After giving 84 passengers a new meaning to the term “bracket creep” in a hard landing at Darwin on 7 February, exclusive images of the damage to the Qantaslink Boeing 717 have fallen from a passing jet in front of Crikey Towers.
The jet suffered extensive wrinkling or creep in areas of the fuselage rear of the wing, as shown in these images. A set of tyres also display impact-induced cracking of considerable magnitude.
The jet was hidden from public view by Qantas for days in a Darwin hangar and kept out of the general media until Crikey broke the story on 11 February.
At that time it was a candidate for being the first hull loss of a Qantas jet, or any jet airliner, in Australia. (Qantas “retired” and sold a bent Boeing 707 involved in a steep dive and recovery while flying between Bangkok and Bahrain in 1969.)
This now wrinkled jet was flown for Qantaslink by National Jet, the South Australian contractor currently having its pilot training and checking processes examined as part of an Australian Transport Safety Bureau investigation of the incident.
National Jet won the outsourced flight contract for its excellence and low bid and has been repeatedly endorsed by Qantas as meeting all of its safety and service standards.

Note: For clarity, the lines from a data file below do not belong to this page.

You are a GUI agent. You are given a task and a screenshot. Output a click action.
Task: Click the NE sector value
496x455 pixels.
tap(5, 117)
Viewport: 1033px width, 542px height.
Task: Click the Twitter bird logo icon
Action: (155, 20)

The jet was supplied by Allco Leasing, an arm of the seriously compromised Allco Finance Group that was a party to the private equity bid so enthusiastically endorsed by Qantas before it went pear shaped last May, and once stood to participate in the proposed FleetCo spin off that was being pushed by the Airline Partners Australia consortium.
Qantas says the jet, worth about $35 million, will be repaired, rather than cashed out by insurance as a write-off. Industry sources say this might cost it more than $100 million, but pride in this case comes after a heavy fall, and the airline doesn’t want to score its first ever jet hull loss.
Those little wrinkles are going to require very costly cosmetic surgery to smooth out.
Qantas made a similar investment in rebuilding the Boeing 747-400 it punted into a golf course at the old Bangkok airport in 1999, which ripped off an engine, pushed the nose wheel up into a bulge that was punched into the middle of first class, and tore off the main gear.
The bill for those “repairs” is believed to have been well in excess of $100 million.